Simon Urbanek simon.urbanek at r-project.org
Mon Jun 10 19:15:07 CEST 2013


On Jun 10, 2013, at 11:43 AM, ivo welch wrote:

> thx, simon.
> 
>> 
>> No, parallel does not use threads. multicore forks off a process from the current session, all the other methods create a new process, send the data to it etc.
>> 
> 
> there is a paragraph in the library(parallel) package description (apr
> 18, 2013) that says
> 
> On Windows the default is to report the number of logical CPUs. On
> modern hardware (e.g.
> Intel Core i7 ) the latter may not be unreasonable as hyper-threading
> does give a significant
> extra throughput.
> 
> I took this to mean that threads are useful.
> 

The HT feature of CPUs has really nothing to do with threads - it's a bit of a misnomer. It just says that you can run more tasks than you have cores - those can be processes, it is not limited to threads. The CPU pretends to have more cores than it does. Think of it as priming the pipeline into the one computing core with two tasks at once so when one of the tasks needs to wait for something, the other can jump ahead with practically no overhead. So, yes, that is a good feature, assuming that you have enough parallel jobs to keep it busy ;).

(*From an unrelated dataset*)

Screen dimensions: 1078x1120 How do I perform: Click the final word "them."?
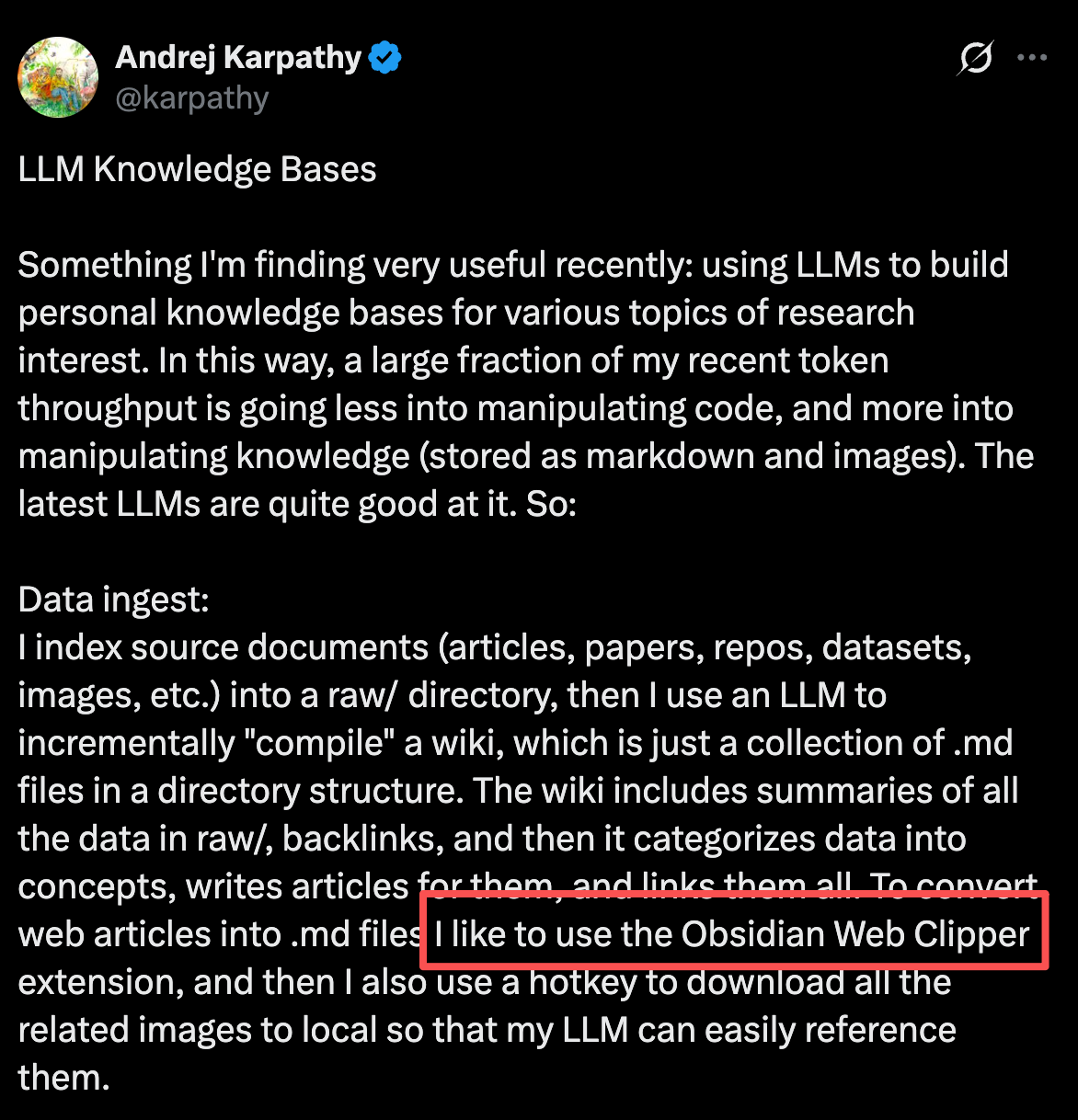(x=63, y=1078)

>> However, with so few cores that i5/i7 have I would certainly go for more. If you want real speed, you have to pay much more ;)
>> 
> 
> depressingly more.  the 6-core or 8-core xeon are now 2-gen old (still based on Sandy Bridge).  haswell only exists in 4-core, though.  and ivy bridge-E is delayed to later.  maybe amd kaveri will be a quantum leap...again next year.  alas, I am getting so old, I just hope to still be alive by then.  if my computer is twice as fast, maybe I can write twice as many papers until next year...[= weird sense of humor] I am now wondering what the smallest form-factor i7-haswell board and formfactor is to patch together a few of them.  I wish there was a good 5--motherboard chassis, but they don't exist.  I guess I will need 5 SFFs.
> 

The issue is rather that the trend is towards massively parallel processors at low clock speeds. This is great if you can code up your very specific embarrassingly parallel task, but doesn't buy you much if you can't. But that's why most of today's focus is to find out how you can ;).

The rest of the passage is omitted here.